* _REQUIRED WORK_
Please print exactly the lines from the line containing "Where should I click to: Click" through the end of the data, no more, and keep pictures out of the copy.

* _EXERCISE DATA_
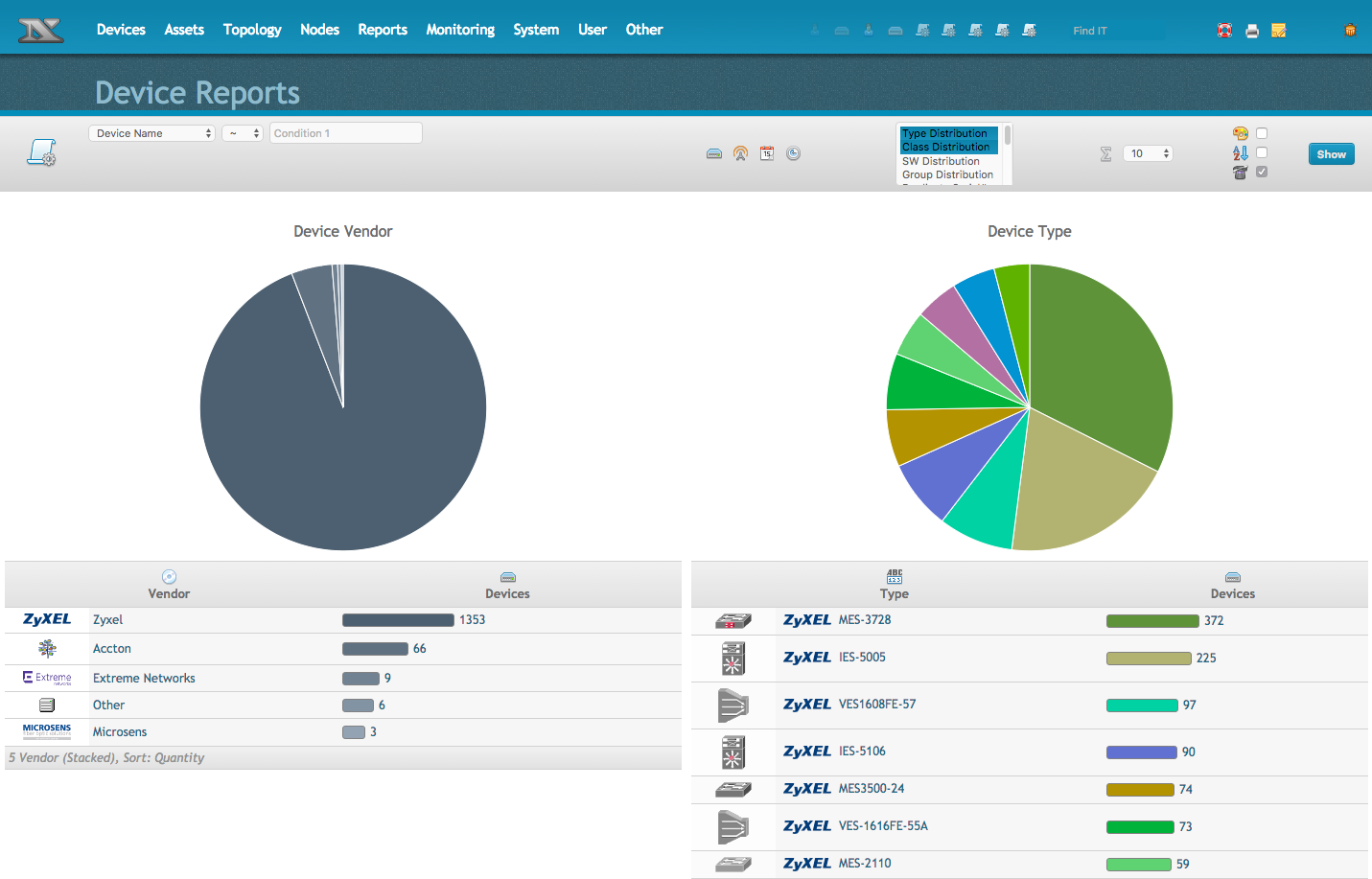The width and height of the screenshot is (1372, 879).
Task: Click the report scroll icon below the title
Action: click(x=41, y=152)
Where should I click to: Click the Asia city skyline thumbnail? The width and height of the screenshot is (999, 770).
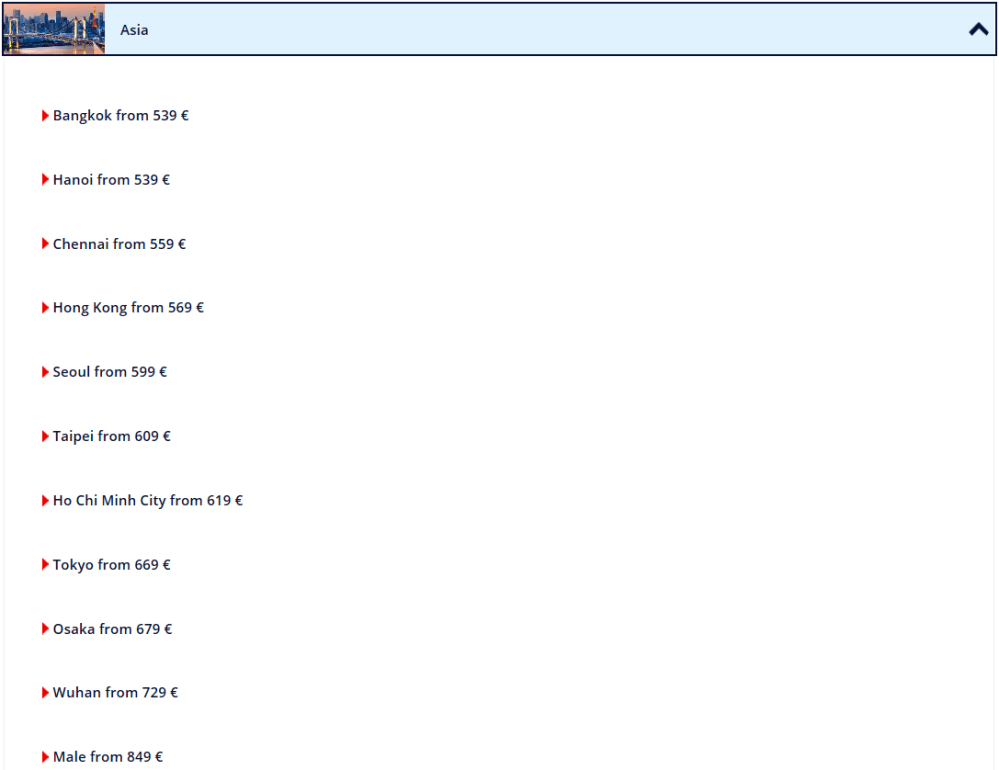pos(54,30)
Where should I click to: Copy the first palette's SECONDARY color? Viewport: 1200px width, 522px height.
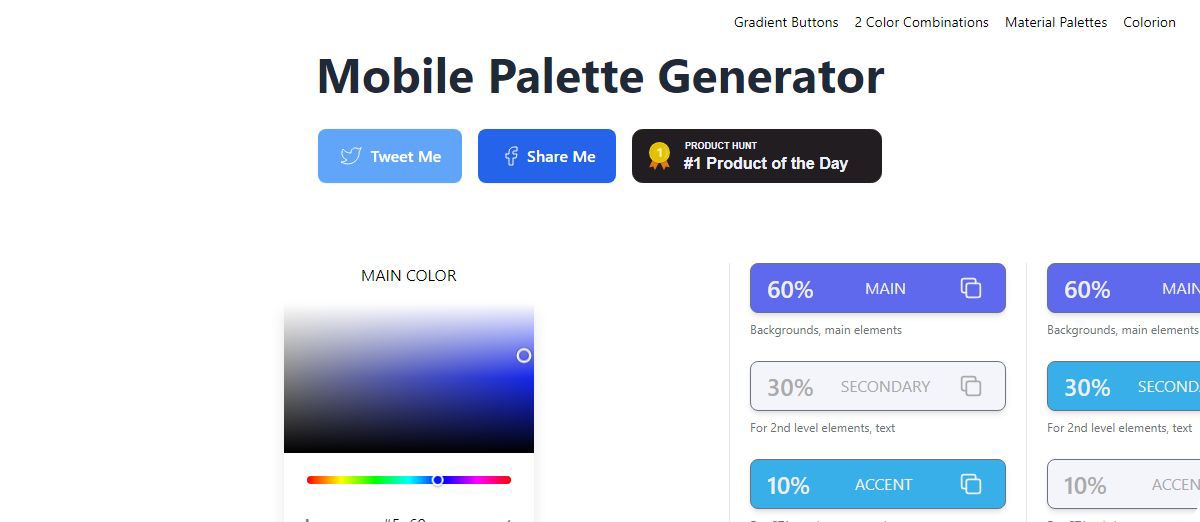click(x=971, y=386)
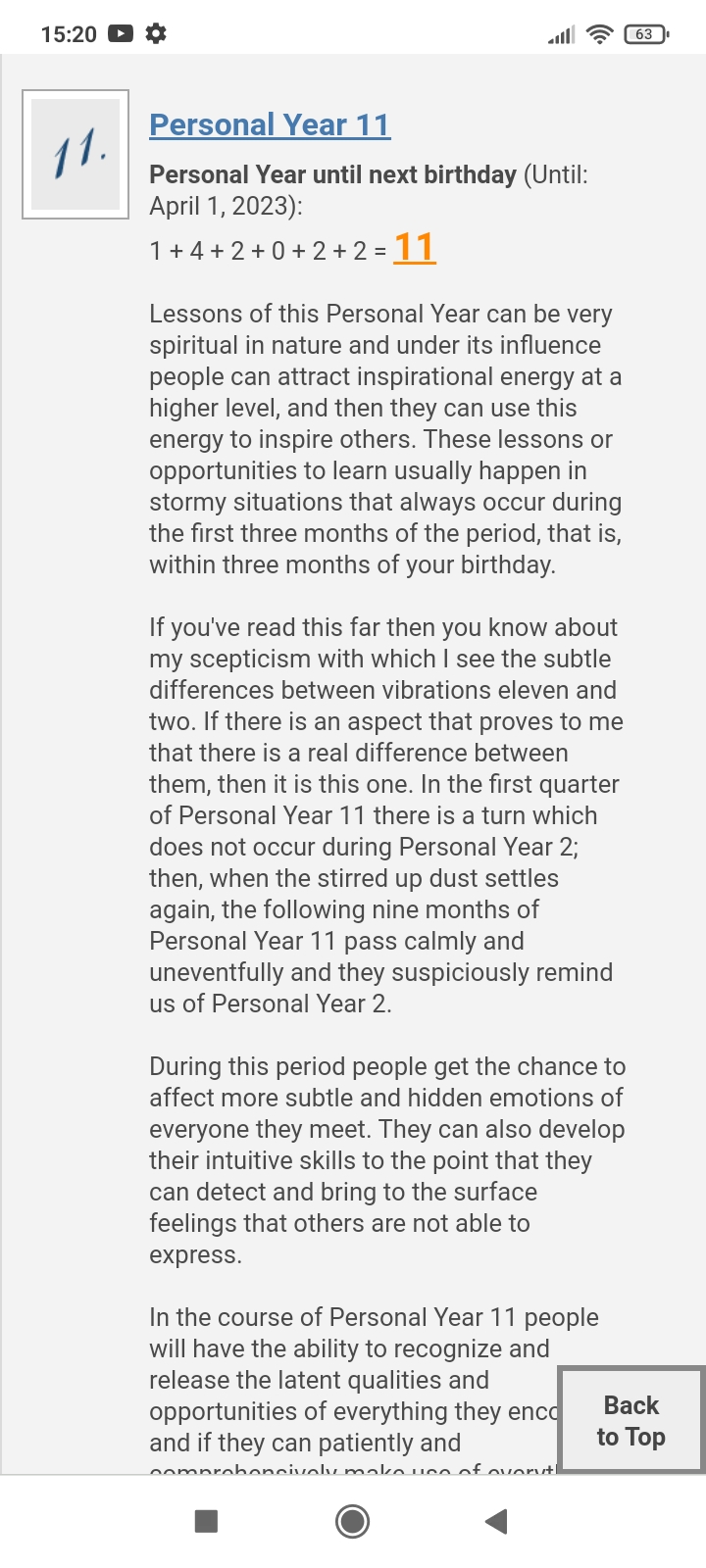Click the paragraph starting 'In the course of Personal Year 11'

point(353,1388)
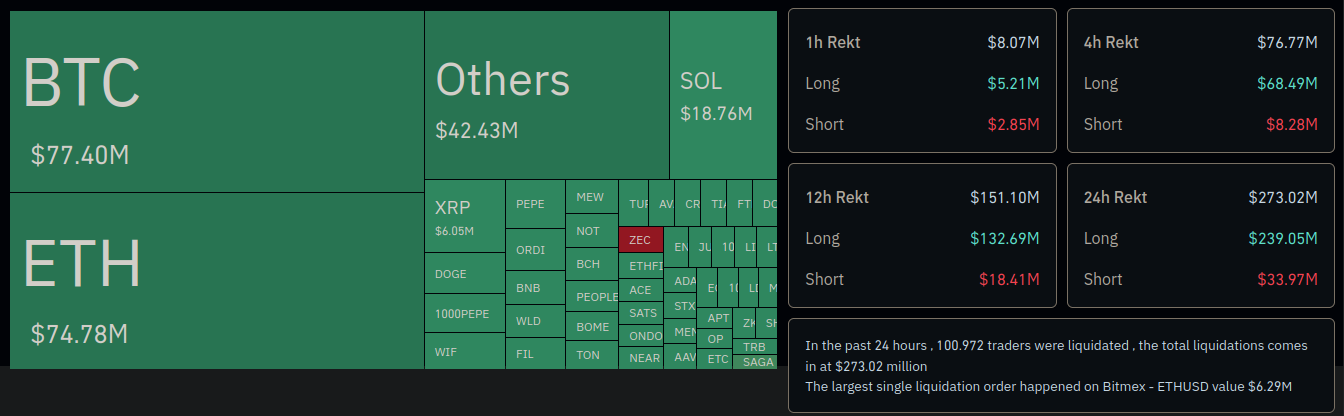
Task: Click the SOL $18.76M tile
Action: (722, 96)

* _RESPONSE_
Where should I click to: Click the Asia city skyline thumbnail? The width and height of the screenshot is (999, 770).
pos(54,30)
Where should I click to: Copy the first palette's SECONDARY color? Viewport: 1200px width, 522px height.
click(x=971, y=386)
Click the paragraph starting 'In the course of Personal Year 11'

point(353,1388)
Task: Click the SOL $18.76M tile
Action: (722, 96)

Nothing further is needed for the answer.